### WHAT THE TASK REQUIRES
Reproduce, word for word, the portion of the passage on listening to children that starts with the words containing "Relating Empathetically –" and finishes with "regret to say.".

8 Survival Skills for Changing Times – Part 4-12

Relating Empathetically – Part 12: Readings – 4

It may seem strange to begin our overview of verbal communication contrasts with listening instead of talking. But remember, this is aimed at parents. And as painful as it may be to admit, some of us fail to really listen to our children. Sometimes this includes me, I regret to say.

When Dave was in high school, he once asked me to stop mixing cookie dough and listen to him. I said that I had been listening, to which he replied, “I don’t feel like you hear me when you won’t stop and look at me.”

Zap! I felt as if I’d taken a bullet in the heart. I suddenly realized that I’d been doing that to Dave and Becky for years. Sure, I had read about how parents could improve communication with children: I knew the importance of eye contact to make the other person feel “heard.” What I did not know was how much my childhood learning short-circuited good communication principles.

I grew up believing that doing only one thing at a time was inexcusably inefficient. I specialized in multiplying my daily allotment of moments by cramming most of them with at least two activities. I was feeling smugly satisfied with myself, actually, on the afternoon of Dave’s request: I was baking cookies and listening to him at the same time. But that afternoon, Dave needed a “laying on of ears and eyes” more than a plateful of warm cookies.

### STORED RECORDS
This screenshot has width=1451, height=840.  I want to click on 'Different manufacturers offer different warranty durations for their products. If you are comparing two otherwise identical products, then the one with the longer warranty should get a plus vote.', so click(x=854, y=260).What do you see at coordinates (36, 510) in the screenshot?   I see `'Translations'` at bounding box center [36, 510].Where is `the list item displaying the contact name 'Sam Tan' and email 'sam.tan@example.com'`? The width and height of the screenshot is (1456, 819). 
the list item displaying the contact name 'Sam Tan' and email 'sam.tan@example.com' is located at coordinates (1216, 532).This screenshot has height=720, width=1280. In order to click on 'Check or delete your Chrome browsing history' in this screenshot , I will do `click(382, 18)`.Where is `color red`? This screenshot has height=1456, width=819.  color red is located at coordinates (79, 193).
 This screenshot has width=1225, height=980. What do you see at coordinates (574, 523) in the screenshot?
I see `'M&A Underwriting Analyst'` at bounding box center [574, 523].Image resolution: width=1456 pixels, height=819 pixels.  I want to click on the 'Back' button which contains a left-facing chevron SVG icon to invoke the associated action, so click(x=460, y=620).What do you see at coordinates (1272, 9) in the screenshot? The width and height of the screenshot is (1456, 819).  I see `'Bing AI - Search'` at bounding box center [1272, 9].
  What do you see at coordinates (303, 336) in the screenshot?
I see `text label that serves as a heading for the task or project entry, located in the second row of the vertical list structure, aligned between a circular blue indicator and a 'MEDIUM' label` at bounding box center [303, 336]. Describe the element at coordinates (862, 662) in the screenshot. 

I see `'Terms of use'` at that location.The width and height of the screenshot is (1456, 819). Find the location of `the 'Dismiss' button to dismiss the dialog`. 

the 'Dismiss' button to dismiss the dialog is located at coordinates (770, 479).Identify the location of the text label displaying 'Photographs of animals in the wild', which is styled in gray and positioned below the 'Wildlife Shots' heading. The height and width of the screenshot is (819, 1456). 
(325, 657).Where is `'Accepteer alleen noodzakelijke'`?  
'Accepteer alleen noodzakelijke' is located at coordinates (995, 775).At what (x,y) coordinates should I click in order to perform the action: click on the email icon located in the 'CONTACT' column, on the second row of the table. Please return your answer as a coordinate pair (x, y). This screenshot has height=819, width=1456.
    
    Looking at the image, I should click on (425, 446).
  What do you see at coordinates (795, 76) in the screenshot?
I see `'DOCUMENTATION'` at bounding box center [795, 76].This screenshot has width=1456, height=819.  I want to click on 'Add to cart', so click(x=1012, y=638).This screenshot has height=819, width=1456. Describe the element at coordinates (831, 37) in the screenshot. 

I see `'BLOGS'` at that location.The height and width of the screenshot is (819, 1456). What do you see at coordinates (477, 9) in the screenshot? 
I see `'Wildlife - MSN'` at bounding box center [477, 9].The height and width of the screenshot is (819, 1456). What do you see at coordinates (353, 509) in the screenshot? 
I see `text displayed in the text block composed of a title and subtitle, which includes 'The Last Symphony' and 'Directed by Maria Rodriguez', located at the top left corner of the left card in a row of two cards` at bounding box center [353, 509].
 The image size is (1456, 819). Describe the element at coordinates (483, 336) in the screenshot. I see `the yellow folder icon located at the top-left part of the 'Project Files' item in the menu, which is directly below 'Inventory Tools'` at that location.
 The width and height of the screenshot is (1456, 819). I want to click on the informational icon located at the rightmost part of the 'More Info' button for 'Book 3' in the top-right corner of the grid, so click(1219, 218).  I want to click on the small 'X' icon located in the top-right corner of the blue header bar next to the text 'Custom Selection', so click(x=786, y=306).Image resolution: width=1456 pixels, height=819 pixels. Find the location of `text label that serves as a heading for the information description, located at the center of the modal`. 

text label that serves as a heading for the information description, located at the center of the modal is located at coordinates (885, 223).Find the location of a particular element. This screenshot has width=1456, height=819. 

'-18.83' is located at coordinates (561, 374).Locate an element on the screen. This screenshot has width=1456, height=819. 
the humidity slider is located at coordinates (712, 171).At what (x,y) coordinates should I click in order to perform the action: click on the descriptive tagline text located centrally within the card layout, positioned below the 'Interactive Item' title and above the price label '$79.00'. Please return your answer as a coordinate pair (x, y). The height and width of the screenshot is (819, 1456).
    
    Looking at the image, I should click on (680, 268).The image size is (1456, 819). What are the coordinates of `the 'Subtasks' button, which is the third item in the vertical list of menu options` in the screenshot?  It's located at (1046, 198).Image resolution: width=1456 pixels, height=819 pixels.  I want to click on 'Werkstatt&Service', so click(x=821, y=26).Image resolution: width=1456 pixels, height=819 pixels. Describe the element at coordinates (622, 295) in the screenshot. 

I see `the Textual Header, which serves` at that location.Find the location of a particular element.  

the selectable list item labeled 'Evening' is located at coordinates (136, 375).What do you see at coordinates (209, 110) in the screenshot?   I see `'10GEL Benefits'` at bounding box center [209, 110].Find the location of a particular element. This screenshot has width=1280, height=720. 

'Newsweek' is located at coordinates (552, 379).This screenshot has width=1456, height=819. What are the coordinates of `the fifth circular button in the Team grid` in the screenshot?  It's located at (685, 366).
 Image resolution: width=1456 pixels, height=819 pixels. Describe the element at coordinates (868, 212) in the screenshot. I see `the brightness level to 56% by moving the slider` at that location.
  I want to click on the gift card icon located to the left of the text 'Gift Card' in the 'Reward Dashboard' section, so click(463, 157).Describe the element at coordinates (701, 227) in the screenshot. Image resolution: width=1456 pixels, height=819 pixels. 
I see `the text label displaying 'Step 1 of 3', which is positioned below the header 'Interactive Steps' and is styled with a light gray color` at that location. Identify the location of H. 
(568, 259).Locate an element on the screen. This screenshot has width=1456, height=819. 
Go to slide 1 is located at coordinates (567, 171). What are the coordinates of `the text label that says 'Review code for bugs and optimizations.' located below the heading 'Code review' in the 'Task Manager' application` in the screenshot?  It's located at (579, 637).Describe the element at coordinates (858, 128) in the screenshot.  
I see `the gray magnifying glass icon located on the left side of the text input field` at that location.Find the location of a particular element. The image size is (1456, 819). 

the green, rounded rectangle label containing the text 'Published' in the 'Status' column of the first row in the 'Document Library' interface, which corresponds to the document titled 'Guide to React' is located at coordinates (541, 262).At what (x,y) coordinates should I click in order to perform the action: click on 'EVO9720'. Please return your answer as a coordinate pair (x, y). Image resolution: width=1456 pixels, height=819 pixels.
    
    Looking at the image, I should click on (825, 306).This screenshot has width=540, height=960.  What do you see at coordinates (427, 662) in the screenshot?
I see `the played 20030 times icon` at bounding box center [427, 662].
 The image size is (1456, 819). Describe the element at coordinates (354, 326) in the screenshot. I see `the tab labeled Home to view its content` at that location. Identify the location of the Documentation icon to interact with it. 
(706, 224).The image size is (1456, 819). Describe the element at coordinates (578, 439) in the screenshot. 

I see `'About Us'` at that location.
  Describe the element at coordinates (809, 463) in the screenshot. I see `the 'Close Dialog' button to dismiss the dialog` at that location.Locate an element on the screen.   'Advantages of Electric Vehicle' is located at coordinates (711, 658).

### RESPONSE TO THIS EXERCISE
Relating Empathetically – Part 12: Readings – 4

It may seem strange to begin our overview of verbal communication contrasts with listening instead of talking. But remember, this is aimed at parents. And as painful as it may be to admit, some of us fail to really listen to our children. Sometimes this includes me, I regret to say.